▶ _Task to carry out_
Copy out the records that appear below, exactly as each one reads.

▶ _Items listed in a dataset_
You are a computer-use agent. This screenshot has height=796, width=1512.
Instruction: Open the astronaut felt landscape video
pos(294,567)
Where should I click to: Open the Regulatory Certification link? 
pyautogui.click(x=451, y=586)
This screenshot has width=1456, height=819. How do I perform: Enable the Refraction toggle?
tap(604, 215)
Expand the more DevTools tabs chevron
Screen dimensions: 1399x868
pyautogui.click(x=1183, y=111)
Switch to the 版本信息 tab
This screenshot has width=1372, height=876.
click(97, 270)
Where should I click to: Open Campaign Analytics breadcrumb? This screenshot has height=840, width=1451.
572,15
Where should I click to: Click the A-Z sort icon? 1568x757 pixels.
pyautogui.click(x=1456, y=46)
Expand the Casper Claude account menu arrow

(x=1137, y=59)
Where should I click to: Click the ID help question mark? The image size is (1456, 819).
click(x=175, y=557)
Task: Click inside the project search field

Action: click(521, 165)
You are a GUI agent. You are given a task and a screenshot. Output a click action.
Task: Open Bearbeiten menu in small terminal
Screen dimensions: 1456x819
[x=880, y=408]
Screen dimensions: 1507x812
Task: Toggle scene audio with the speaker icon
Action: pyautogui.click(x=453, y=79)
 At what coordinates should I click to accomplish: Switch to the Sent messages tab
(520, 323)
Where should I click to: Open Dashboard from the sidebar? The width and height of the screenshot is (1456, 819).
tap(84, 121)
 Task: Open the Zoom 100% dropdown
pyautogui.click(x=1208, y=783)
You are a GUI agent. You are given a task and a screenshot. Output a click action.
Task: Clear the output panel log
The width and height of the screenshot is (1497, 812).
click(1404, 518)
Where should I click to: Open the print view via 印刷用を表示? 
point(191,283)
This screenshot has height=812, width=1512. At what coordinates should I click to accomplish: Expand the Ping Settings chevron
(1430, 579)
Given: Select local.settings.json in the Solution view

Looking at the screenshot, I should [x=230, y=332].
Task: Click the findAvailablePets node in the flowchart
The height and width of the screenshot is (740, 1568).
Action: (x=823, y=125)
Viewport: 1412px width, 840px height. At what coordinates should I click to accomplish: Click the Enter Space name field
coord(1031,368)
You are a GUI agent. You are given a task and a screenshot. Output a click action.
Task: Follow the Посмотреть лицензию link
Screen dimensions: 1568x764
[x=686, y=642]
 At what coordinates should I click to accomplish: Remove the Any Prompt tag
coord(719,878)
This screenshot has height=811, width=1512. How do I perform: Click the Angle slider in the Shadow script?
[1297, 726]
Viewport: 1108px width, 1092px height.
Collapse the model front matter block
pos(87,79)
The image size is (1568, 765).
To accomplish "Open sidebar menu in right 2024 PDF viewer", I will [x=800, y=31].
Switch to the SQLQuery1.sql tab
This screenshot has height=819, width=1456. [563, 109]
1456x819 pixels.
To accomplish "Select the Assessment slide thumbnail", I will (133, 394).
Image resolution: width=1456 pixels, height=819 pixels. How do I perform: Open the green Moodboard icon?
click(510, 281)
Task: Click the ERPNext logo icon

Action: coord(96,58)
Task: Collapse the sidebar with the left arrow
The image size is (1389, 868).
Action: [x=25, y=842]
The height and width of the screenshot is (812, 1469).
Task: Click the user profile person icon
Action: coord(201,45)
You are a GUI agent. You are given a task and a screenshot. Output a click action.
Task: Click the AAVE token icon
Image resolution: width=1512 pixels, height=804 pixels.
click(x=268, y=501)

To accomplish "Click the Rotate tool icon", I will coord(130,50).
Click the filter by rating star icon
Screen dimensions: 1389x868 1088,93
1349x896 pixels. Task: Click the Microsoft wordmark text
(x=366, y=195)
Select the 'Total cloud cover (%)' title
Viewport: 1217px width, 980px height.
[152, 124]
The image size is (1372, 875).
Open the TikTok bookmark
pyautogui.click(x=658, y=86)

▶ _Solved exercise_
You are a computer-use agent. This screenshot has height=796, width=1512.
Instruction: Open the astronaut felt landscape video
pos(294,567)
Where should I click to: Open the Regulatory Certification link? 
pyautogui.click(x=451, y=586)
This screenshot has width=1456, height=819. How do I perform: Enable the Refraction toggle?
tap(604, 215)
Expand the more DevTools tabs chevron
Screen dimensions: 1399x868
pyautogui.click(x=1183, y=111)
Switch to the 版本信息 tab
This screenshot has width=1372, height=876.
click(97, 270)
Where should I click to: Open Campaign Analytics breadcrumb? This screenshot has height=840, width=1451.
572,15
Where should I click to: Click the A-Z sort icon? 1568x757 pixels.
pyautogui.click(x=1456, y=46)
Expand the Casper Claude account menu arrow

(x=1137, y=59)
Where should I click to: Click the ID help question mark? The image size is (1456, 819).
click(x=175, y=557)
Task: Click inside the project search field

Action: click(521, 165)
You are a GUI agent. You are given a task and a screenshot. Output a click action.
Task: Open Bearbeiten menu in small terminal
Screen dimensions: 1456x819
[x=880, y=408]
Screen dimensions: 1507x812
Task: Toggle scene audio with the speaker icon
Action: pyautogui.click(x=453, y=79)
 At what coordinates should I click to accomplish: Switch to the Sent messages tab
(520, 323)
Where should I click to: Open Dashboard from the sidebar? The width and height of the screenshot is (1456, 819).
tap(84, 121)
 Task: Open the Zoom 100% dropdown
pyautogui.click(x=1208, y=783)
You are a GUI agent. You are given a task and a screenshot. Output a click action.
Task: Clear the output panel log
The width and height of the screenshot is (1497, 812).
click(1404, 518)
Where should I click to: Open the print view via 印刷用を表示? 
point(191,283)
This screenshot has height=812, width=1512. At what coordinates should I click to accomplish: Expand the Ping Settings chevron
(1430, 579)
Given: Select local.settings.json in the Solution view

Looking at the screenshot, I should [x=230, y=332].
Task: Click the findAvailablePets node in the flowchart
The height and width of the screenshot is (740, 1568).
Action: (x=823, y=125)
Viewport: 1412px width, 840px height. At what coordinates should I click to accomplish: Click the Enter Space name field
coord(1031,368)
You are a GUI agent. You are given a task and a screenshot. Output a click action.
Task: Follow the Посмотреть лицензию link
Screen dimensions: 1568x764
[x=686, y=642]
 At what coordinates should I click to accomplish: Remove the Any Prompt tag
coord(719,878)
This screenshot has height=811, width=1512. How do I perform: Click the Angle slider in the Shadow script?
[1297, 726]
Viewport: 1108px width, 1092px height.
Collapse the model front matter block
pos(87,79)
The image size is (1568, 765).
To accomplish "Open sidebar menu in right 2024 PDF viewer", I will [x=800, y=31].
Switch to the SQLQuery1.sql tab
This screenshot has height=819, width=1456. [563, 109]
1456x819 pixels.
To accomplish "Select the Assessment slide thumbnail", I will (133, 394).
Image resolution: width=1456 pixels, height=819 pixels. How do I perform: Open the green Moodboard icon?
click(510, 281)
Task: Click the ERPNext logo icon

Action: coord(96,58)
Task: Collapse the sidebar with the left arrow
The image size is (1389, 868).
Action: [x=25, y=842]
The height and width of the screenshot is (812, 1469).
Task: Click the user profile person icon
Action: coord(201,45)
You are a GUI agent. You are given a task and a screenshot. Output a click action.
Task: Click the AAVE token icon
Image resolution: width=1512 pixels, height=804 pixels.
click(x=268, y=501)

To accomplish "Click the Rotate tool icon", I will coord(130,50).
Click the filter by rating star icon
Screen dimensions: 1389x868 1088,93
1349x896 pixels. Task: Click the Microsoft wordmark text
(x=366, y=195)
Select the 'Total cloud cover (%)' title
Viewport: 1217px width, 980px height.
[152, 124]
The image size is (1372, 875).
Open the TikTok bookmark
pyautogui.click(x=658, y=86)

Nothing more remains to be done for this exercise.